Task to carry out → Rewrite the lines starting at the one containing "CN1688 (374, 89)" and ending at the one containing "Условия оплаты (356, 1089)", with "Datenschutz" replaced by "Privatsphäre" and nothing else changed.

━━━━━━━━

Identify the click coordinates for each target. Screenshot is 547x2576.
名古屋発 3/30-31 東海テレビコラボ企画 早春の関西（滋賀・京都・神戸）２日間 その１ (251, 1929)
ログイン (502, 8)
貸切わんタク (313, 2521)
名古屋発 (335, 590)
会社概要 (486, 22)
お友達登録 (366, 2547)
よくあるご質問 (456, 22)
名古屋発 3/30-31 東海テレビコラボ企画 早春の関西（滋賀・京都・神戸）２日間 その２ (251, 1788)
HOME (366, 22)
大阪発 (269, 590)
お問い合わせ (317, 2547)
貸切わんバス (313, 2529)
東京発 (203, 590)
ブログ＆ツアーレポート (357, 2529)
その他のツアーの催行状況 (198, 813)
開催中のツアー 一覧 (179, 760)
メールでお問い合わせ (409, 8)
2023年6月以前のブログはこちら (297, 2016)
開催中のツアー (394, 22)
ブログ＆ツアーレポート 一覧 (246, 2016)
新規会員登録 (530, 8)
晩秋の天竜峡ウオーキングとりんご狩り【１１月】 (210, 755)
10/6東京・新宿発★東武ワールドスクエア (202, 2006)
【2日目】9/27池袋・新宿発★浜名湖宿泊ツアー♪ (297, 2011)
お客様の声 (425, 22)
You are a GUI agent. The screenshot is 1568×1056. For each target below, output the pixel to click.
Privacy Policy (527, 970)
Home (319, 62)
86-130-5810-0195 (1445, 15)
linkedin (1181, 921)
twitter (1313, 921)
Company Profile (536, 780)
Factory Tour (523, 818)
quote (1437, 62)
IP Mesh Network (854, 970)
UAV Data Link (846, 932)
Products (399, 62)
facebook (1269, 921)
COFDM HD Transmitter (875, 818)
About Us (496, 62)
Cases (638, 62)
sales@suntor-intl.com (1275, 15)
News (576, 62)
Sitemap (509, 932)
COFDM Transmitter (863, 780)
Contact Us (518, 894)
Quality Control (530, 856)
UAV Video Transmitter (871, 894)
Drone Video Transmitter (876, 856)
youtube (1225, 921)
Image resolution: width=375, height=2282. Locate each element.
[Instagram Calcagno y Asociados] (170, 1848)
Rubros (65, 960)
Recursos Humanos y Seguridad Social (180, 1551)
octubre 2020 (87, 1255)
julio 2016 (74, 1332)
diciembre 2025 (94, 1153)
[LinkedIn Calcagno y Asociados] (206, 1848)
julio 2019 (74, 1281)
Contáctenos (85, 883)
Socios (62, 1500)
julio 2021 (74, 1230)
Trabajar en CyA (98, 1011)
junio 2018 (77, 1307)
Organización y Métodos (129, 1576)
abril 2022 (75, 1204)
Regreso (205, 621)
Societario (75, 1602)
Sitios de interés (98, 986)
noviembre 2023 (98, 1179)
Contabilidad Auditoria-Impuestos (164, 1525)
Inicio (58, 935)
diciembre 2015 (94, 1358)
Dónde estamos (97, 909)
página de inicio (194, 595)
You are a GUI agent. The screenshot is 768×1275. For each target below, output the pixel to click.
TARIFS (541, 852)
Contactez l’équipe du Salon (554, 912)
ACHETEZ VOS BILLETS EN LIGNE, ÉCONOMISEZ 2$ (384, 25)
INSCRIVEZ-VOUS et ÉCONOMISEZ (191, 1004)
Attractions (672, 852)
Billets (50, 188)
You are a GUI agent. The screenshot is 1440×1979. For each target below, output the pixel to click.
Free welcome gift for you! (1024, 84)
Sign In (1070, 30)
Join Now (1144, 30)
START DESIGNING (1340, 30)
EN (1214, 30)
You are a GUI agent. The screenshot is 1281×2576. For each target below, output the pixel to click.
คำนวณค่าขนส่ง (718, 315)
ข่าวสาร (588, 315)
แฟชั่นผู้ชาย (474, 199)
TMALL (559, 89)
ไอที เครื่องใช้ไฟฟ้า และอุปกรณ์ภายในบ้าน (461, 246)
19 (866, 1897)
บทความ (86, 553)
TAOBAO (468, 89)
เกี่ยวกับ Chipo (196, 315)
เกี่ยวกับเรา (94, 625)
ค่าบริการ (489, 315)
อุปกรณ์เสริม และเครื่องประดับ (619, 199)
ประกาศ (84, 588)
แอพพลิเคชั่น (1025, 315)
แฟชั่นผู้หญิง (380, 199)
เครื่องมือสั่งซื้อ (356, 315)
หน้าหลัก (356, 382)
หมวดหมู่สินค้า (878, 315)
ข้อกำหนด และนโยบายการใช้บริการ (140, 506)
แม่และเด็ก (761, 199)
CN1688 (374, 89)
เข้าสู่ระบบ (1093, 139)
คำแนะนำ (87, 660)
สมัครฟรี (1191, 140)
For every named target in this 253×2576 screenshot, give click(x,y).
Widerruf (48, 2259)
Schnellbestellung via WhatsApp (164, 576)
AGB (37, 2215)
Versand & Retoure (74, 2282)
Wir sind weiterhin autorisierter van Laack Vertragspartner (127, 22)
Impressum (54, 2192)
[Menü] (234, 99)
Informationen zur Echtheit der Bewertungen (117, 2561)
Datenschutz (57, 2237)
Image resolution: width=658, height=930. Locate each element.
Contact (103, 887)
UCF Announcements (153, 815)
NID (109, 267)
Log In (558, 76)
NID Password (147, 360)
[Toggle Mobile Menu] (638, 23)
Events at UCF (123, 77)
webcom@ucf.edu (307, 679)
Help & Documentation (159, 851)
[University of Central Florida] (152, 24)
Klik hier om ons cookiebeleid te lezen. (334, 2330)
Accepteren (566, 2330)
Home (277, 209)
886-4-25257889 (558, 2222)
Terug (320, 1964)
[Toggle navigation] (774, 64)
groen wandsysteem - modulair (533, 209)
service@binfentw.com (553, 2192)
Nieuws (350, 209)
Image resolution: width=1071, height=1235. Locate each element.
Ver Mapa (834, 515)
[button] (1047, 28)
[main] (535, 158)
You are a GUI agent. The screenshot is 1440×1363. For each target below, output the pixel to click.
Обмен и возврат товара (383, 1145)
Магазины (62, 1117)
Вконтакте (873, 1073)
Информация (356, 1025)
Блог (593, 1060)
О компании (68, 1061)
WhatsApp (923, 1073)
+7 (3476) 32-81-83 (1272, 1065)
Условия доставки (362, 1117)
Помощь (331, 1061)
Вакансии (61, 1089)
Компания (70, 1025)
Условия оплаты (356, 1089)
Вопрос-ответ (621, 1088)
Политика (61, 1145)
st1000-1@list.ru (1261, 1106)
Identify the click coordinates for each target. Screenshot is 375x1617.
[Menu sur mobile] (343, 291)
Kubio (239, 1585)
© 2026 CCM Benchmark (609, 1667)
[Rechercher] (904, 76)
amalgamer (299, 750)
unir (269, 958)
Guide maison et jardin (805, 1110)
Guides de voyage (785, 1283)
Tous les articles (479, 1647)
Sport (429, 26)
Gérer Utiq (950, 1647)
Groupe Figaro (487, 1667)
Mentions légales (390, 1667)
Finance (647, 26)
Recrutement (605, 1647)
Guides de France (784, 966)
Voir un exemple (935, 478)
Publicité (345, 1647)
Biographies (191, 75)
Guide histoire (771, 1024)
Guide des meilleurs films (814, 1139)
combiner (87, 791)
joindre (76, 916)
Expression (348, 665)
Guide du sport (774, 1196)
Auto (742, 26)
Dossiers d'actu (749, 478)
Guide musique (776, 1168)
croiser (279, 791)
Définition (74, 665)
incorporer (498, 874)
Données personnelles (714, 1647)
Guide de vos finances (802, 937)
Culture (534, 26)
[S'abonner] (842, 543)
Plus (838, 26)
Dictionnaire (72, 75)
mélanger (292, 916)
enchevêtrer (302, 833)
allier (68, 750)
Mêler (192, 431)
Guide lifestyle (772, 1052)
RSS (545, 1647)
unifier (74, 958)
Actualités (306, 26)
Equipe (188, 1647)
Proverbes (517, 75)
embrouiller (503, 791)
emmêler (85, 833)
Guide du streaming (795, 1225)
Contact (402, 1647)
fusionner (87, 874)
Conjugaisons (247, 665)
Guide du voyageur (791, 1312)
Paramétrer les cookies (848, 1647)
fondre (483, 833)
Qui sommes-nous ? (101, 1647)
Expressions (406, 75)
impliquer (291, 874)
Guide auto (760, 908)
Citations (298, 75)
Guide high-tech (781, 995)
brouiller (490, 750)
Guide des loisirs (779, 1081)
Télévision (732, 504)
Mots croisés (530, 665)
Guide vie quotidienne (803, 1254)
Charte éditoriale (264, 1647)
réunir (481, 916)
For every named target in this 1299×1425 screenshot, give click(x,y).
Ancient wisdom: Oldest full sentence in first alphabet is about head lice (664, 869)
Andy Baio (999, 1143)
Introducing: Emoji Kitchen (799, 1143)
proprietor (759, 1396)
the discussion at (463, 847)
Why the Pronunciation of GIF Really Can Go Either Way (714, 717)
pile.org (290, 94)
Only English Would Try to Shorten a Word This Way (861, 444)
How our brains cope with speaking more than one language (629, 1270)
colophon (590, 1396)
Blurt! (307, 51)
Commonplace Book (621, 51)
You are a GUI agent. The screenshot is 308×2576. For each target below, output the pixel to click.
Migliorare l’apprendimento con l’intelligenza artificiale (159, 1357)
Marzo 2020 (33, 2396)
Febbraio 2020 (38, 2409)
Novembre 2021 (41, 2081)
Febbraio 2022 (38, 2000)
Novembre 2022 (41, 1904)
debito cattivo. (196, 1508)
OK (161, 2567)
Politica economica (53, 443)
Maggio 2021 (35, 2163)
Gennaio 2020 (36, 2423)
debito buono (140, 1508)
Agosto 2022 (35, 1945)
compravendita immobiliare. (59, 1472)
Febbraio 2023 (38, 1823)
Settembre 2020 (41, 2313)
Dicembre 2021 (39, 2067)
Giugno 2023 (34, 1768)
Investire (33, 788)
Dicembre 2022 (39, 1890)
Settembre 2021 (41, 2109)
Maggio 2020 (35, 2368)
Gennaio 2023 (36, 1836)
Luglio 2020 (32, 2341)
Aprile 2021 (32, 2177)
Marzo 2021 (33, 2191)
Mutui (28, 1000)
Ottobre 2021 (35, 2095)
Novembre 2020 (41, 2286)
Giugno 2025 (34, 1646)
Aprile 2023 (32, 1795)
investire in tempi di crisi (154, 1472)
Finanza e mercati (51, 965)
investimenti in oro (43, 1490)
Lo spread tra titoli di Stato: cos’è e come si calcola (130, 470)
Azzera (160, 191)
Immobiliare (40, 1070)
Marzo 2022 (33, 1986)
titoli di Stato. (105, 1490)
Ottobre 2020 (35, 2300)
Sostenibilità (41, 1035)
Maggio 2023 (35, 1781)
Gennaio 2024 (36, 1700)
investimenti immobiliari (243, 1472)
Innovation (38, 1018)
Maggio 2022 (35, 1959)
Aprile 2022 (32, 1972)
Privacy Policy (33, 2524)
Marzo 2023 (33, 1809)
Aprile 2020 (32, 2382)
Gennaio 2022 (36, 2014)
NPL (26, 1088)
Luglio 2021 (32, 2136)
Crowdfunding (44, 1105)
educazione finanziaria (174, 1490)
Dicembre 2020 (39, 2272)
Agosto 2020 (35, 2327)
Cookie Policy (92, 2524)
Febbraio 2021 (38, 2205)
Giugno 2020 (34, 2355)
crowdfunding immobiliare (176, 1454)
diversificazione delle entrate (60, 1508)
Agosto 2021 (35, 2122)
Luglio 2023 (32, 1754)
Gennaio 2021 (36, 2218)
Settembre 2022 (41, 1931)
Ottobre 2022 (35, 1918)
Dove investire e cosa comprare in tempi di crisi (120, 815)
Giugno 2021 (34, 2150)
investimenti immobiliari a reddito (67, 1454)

━━━━━━━━

Correct result →
CN1688 (374, 89)
เข้าสู่ระบบ (1093, 139)
คำแนะนำ (87, 660)
สมัครฟรี (1191, 140)
For every named target in this 253×2576 screenshot, give click(x,y).
Widerruf (48, 2259)
Schnellbestellung via WhatsApp (164, 576)
AGB (37, 2215)
Versand & Retoure (74, 2282)
Wir sind weiterhin autorisierter van Laack Vertragspartner (127, 22)
Impressum (54, 2192)
[Menü] (234, 99)
Informationen zur Echtheit der Bewertungen (117, 2561)
Privatsphäre (57, 2237)
Image resolution: width=658, height=930. Locate each element.
Contact (103, 887)
UCF Announcements (153, 815)
NID (109, 267)
Log In (558, 76)
NID Password (147, 360)
[Toggle Mobile Menu] (638, 23)
Events at UCF (123, 77)
webcom@ucf.edu (307, 679)
Help & Documentation (159, 851)
[University of Central Florida] (152, 24)
Klik hier om ons cookiebeleid te lezen. (334, 2330)
Accepteren (566, 2330)
Home (277, 209)
886-4-25257889 (558, 2222)
Terug (320, 1964)
[Toggle navigation] (774, 64)
groen wandsysteem - modulair (533, 209)
service@binfentw.com (553, 2192)
Nieuws (350, 209)
Image resolution: width=1071, height=1235. Locate each element.
Ver Mapa (834, 515)
[button] (1047, 28)
[main] (535, 158)
You are a GUI agent. The screenshot is 1440×1363. For each target below, output the pixel to click.
Обмен и возврат товара (383, 1145)
Магазины (62, 1117)
Вконтакте (873, 1073)
Информация (356, 1025)
Блог (593, 1060)
О компании (68, 1061)
WhatsApp (923, 1073)
+7 (3476) 32-81-83 (1272, 1065)
Условия доставки (362, 1117)
Помощь (331, 1061)
Вакансии (61, 1089)
Компания (70, 1025)
Условия оплаты (356, 1089)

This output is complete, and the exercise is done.